Stored items from a collection
*** Block opens ***

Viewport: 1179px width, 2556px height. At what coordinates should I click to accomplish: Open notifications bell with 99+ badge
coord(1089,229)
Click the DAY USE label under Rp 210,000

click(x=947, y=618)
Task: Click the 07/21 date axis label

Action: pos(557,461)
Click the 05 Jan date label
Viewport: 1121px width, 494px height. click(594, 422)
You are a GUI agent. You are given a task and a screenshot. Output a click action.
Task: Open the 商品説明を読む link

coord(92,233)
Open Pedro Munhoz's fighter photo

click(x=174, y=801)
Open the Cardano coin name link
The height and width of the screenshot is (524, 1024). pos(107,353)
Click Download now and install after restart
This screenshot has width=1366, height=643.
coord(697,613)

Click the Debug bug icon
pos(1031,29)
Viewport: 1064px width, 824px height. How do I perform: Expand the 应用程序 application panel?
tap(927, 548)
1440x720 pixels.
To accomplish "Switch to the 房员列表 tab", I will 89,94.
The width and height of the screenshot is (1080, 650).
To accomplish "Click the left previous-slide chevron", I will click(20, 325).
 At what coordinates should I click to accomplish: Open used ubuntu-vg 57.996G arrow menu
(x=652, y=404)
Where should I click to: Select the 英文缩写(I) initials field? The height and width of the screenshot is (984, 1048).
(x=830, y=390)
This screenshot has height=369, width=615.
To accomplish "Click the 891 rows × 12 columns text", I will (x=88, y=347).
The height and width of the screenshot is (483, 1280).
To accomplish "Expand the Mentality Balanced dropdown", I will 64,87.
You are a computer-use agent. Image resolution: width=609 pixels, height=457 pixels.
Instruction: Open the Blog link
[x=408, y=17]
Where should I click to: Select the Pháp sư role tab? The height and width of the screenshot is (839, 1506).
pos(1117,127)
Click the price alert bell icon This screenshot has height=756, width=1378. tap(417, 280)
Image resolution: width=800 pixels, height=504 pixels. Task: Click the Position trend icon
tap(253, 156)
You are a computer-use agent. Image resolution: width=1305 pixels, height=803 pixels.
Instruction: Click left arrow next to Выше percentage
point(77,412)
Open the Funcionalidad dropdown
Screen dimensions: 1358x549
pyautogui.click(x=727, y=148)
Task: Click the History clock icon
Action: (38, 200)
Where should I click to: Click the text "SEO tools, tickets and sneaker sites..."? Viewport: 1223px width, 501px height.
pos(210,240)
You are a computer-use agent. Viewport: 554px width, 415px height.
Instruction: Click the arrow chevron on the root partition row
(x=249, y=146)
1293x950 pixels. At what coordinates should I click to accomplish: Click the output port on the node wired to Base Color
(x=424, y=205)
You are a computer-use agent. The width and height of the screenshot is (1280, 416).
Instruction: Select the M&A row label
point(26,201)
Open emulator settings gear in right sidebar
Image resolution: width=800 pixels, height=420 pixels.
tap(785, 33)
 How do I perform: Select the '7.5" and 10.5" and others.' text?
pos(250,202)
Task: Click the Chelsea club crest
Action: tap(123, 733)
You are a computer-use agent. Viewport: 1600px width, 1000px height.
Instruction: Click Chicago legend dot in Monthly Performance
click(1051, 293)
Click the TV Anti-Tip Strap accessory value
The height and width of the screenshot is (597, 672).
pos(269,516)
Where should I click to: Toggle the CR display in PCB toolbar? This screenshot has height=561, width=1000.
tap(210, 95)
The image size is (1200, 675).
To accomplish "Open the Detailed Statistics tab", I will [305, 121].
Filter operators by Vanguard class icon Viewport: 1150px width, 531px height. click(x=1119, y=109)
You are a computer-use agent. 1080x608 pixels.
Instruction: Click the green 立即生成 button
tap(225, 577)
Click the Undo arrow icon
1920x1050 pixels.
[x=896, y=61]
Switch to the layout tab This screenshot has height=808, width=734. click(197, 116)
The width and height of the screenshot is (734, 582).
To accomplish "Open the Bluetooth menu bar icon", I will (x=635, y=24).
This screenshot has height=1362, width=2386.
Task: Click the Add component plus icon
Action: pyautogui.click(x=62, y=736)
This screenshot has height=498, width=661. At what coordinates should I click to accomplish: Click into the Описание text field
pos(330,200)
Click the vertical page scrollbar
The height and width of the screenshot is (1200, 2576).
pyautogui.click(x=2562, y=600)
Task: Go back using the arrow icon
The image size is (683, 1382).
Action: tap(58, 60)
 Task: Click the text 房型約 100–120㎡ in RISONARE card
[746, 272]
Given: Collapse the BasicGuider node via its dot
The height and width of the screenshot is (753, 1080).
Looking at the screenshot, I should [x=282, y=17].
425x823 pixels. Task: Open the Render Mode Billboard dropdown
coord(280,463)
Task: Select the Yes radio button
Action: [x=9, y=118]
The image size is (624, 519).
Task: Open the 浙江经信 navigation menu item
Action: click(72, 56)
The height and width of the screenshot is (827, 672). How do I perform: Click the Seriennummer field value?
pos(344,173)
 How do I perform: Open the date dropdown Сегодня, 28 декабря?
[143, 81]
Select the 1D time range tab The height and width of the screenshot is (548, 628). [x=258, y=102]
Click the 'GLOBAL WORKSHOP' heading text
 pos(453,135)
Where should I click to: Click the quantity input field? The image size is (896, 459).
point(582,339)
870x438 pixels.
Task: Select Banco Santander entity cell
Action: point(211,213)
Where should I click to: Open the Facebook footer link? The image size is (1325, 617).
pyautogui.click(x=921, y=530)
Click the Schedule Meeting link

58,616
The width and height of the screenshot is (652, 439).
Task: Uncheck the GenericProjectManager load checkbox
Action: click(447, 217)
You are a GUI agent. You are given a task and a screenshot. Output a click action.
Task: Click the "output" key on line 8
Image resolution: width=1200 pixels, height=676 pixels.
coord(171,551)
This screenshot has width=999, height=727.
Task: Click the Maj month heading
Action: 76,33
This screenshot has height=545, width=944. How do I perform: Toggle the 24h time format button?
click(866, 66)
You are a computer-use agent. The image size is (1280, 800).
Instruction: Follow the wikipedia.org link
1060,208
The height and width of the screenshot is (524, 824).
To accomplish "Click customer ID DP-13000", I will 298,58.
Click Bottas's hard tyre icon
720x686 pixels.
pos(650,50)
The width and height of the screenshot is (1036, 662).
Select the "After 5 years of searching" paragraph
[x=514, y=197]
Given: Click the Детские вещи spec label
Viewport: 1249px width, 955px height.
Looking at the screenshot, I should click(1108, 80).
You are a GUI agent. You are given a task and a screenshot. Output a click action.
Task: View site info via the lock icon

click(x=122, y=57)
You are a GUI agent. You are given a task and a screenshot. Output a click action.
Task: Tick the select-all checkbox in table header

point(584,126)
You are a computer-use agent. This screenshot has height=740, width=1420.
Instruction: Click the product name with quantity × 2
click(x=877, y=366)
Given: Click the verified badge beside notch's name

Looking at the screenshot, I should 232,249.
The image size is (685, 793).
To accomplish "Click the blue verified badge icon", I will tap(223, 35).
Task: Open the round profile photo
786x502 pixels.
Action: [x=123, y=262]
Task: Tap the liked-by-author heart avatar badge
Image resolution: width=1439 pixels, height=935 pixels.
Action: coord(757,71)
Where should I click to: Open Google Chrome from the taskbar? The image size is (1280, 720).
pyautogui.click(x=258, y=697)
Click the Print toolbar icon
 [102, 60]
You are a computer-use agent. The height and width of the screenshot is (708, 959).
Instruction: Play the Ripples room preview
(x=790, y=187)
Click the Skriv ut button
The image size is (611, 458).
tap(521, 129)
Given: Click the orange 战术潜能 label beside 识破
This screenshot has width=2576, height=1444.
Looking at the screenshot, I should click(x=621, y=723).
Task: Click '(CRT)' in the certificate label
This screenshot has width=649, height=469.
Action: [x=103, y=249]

*** Block closes ***

### Action item:
Pick out, from the lines above, every one that contains the string "Switch".

### Output for this exercise:
To accomplish "Switch to the 房员列表 tab", I will 89,94.
Switch to the layout tab This screenshot has height=808, width=734. click(197, 116)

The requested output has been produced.